# GIVEN TEXT
I always carry a PEBBLE with me to throw at people who sing Christmas songs in November…
I call it my jingle bell rock.
My biggest fear of self driving cars is that if I would die on the way to work, the car would still drive me there.
The 7 dwarfs of allergy season…
Sniffy, Sneezy, Stuffy, Wheezy, Runny, Itchy, and Dopey.
Bad News: One of the side effects of your medication is death.
Good News: Death pretty much cures anything.
Once I get enough sleep and reduce my caffeine intake, it’s over for you twitches.
No one would ever question Siri’s directions if she said them with more conviction. “Keep right, if you want to live.”
Me: I want you to have this bracelet. it belonged to my grandmother.
Her: why does it say “do not resuscitate”
I camp so other people don’t have to.
When your license to kill is expired, you just have to make it look like an accident until it renews.

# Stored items
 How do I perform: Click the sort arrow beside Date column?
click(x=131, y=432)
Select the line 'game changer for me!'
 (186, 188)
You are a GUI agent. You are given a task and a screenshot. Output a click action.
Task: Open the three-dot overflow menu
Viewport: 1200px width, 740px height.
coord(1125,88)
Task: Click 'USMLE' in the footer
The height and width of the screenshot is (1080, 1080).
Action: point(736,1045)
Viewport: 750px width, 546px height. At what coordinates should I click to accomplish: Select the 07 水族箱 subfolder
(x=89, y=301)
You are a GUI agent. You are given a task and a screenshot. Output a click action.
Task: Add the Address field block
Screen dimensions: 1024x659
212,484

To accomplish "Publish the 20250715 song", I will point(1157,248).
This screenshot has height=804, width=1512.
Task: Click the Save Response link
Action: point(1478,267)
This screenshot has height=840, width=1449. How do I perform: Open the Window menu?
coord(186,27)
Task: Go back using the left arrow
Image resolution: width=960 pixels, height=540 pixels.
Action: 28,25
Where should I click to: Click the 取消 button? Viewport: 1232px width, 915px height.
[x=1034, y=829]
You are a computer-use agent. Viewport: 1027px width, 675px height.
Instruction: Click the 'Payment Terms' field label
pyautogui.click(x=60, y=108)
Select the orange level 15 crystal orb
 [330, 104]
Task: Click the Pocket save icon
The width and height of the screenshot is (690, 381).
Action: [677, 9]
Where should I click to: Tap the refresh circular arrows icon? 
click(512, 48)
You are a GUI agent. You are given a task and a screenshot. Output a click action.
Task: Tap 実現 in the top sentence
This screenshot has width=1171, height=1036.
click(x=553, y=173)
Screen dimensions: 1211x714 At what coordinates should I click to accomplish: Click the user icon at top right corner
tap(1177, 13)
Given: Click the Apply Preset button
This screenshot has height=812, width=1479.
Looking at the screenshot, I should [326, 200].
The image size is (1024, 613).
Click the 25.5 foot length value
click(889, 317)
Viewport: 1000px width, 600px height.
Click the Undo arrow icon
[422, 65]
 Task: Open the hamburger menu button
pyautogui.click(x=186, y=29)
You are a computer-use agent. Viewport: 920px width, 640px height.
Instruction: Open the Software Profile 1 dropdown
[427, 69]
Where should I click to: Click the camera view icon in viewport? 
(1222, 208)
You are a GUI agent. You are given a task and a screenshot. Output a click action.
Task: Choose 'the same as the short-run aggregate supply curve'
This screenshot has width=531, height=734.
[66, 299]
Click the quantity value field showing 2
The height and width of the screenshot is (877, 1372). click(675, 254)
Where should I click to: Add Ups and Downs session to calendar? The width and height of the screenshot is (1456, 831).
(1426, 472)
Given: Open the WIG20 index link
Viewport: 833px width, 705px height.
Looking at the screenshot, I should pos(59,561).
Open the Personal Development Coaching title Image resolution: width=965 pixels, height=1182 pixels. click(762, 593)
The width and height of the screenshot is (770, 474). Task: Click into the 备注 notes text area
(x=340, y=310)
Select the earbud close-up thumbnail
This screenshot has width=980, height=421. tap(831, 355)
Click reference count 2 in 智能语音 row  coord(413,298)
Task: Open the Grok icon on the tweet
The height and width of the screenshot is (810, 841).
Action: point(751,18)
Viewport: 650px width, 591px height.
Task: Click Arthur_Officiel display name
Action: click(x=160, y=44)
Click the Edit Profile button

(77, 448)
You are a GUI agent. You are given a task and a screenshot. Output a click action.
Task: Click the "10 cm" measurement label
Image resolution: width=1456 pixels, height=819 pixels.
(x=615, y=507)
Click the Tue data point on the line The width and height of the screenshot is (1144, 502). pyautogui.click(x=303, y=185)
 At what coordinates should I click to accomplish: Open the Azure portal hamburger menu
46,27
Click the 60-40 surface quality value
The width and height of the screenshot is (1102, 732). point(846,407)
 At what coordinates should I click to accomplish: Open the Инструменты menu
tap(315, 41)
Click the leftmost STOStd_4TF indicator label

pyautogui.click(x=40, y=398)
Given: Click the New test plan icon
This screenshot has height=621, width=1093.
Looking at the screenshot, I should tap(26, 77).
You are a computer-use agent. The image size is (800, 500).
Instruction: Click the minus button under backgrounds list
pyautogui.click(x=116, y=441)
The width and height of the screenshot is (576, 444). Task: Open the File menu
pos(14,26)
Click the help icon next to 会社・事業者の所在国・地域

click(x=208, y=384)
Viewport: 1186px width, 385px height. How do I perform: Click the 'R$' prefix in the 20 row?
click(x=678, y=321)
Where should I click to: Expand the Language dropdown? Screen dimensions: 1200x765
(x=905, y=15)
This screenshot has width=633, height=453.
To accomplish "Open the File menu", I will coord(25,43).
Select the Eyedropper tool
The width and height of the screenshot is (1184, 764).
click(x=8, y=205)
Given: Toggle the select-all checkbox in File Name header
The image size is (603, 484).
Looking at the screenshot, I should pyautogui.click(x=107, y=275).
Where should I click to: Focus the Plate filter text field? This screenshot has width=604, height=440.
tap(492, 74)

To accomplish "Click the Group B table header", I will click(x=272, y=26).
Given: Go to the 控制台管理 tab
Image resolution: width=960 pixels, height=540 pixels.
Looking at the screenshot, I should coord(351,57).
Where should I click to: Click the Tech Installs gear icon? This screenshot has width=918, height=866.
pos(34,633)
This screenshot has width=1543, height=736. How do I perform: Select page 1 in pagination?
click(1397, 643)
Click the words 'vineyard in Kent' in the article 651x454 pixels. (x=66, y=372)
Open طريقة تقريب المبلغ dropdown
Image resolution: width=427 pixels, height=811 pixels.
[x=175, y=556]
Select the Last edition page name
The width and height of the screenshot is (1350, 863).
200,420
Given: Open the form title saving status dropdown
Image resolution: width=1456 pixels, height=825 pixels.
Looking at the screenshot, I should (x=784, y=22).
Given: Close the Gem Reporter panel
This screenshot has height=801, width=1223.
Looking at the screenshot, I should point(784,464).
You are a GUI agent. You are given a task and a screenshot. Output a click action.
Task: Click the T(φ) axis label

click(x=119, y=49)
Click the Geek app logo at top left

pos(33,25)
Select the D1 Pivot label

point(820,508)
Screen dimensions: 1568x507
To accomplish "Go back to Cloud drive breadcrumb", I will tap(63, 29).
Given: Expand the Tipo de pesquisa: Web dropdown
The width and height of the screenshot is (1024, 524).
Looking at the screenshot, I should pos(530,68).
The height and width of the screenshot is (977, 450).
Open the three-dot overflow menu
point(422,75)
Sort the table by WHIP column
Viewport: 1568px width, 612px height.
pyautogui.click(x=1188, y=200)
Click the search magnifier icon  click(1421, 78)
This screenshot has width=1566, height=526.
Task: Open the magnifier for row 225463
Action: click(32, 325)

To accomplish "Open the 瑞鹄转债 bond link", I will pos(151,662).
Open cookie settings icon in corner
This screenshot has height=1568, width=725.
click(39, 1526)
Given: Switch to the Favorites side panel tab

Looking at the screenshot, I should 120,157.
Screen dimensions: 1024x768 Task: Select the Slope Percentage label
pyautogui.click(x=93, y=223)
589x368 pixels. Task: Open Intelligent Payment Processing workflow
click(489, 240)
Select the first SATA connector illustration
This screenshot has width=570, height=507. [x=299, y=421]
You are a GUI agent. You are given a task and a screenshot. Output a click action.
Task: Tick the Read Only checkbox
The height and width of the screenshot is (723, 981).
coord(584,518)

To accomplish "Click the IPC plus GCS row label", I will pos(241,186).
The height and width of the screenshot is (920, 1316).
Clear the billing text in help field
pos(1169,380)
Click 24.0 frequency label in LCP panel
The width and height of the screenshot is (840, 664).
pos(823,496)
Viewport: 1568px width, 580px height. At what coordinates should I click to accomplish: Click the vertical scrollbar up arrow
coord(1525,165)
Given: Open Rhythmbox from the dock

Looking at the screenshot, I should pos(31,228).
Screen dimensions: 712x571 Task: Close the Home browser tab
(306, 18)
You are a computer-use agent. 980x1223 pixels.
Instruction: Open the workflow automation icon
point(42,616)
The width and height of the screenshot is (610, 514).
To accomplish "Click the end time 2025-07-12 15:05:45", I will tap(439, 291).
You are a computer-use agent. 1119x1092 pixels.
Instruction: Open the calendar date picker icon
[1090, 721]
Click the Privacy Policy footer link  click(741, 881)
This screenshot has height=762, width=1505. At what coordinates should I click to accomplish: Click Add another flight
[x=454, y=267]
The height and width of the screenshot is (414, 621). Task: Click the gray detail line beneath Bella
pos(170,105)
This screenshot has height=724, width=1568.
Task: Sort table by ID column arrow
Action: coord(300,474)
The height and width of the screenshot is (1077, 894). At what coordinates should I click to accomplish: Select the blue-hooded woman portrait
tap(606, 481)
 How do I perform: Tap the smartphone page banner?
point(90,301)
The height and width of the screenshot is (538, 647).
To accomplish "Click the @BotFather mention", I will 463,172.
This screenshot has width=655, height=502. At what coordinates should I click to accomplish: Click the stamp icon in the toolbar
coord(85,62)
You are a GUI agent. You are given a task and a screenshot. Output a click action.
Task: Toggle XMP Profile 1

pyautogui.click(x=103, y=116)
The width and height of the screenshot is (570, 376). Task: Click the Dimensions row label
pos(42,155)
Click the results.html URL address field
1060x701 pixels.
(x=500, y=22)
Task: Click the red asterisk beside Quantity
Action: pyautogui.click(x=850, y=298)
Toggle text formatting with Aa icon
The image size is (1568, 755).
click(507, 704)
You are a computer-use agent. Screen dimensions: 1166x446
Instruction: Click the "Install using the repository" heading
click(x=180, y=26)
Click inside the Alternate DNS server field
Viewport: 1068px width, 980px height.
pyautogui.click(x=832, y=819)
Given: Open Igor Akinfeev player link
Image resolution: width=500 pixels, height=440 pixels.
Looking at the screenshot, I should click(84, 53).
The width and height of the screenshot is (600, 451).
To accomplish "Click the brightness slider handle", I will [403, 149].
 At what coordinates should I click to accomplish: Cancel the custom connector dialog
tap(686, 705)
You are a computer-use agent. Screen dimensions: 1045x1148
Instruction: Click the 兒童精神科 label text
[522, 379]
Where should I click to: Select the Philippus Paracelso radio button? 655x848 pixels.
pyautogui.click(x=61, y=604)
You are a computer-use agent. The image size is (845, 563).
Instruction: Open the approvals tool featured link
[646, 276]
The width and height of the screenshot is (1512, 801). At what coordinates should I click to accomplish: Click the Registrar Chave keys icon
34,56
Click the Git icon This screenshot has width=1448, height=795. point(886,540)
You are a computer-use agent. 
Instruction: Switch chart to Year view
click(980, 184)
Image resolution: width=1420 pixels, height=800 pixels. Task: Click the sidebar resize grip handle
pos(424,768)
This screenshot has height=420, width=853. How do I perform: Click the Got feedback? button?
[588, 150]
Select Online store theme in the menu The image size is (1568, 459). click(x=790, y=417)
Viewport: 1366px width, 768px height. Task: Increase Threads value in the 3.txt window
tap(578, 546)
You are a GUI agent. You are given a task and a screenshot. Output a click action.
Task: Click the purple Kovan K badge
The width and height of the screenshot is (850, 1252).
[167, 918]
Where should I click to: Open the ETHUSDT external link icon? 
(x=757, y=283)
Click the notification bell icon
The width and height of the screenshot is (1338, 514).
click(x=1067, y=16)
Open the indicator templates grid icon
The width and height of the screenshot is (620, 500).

# INSTRUCTIONS
1) Quote the jokes word for word, from the passage that opens with "I always carry" through the one that closes with "until it renews.".
2) Write what comes next in the collection of one-liner jokes, starting after its final joke.
The records have no connection to the text.

# REPLIES
1)
I always carry a PEBBLE with me to throw at people who sing Christmas songs in November…
I call it my jingle bell rock.
My biggest fear of self driving cars is that if I would die on the way to work, the car would still drive me there.
The 7 dwarfs of allergy season…
Sniffy, Sneezy, Stuffy, Wheezy, Runny, Itchy, and Dopey.
Bad News: One of the side effects of your medication is death.
Good News: Death pretty much cures anything.
Once I get enough sleep and reduce my caffeine intake, it’s over for you twitches.
No one would ever question Siri’s directions if she said them with more conviction. “Keep right, if you want to live.”
Me: I want you to have this bracelet. it belonged to my grandmother.
Her: why does it say “do not resuscitate”
I camp so other people don’t have to.
When your license to kill is expired, you just have to make it look like an accident until it renews.

2)
If Dean is Dean then why is Sean Shawn?
son: my girlfriend & I just broke up
me: sorry to hear that
s:
me: plenty of fish in the sea, though
s:
me: not that this helps you
s:
me: cause you’re human & not, y’know..
s:
me: …an aquatic sea animal
s:
me: such a variety of oceanic fauna
s:
me: please go away
Batman: I am named this because I fear bats.
Incoming Phone Call Man: Buddy I get it.
“Wish You Were Beer!”
Wait…no…that’s right…send.
If you offer me celery I’ll use it as it was originally intended, to beat you with.
I’m not religious, but if someone is turning water into wine, let’s take a second look.
Me <in a meeting, whispers>: I don’t really like Gary.
Gary: I’m Gary.
Me: I know.
Me: who is your favourite spice girl?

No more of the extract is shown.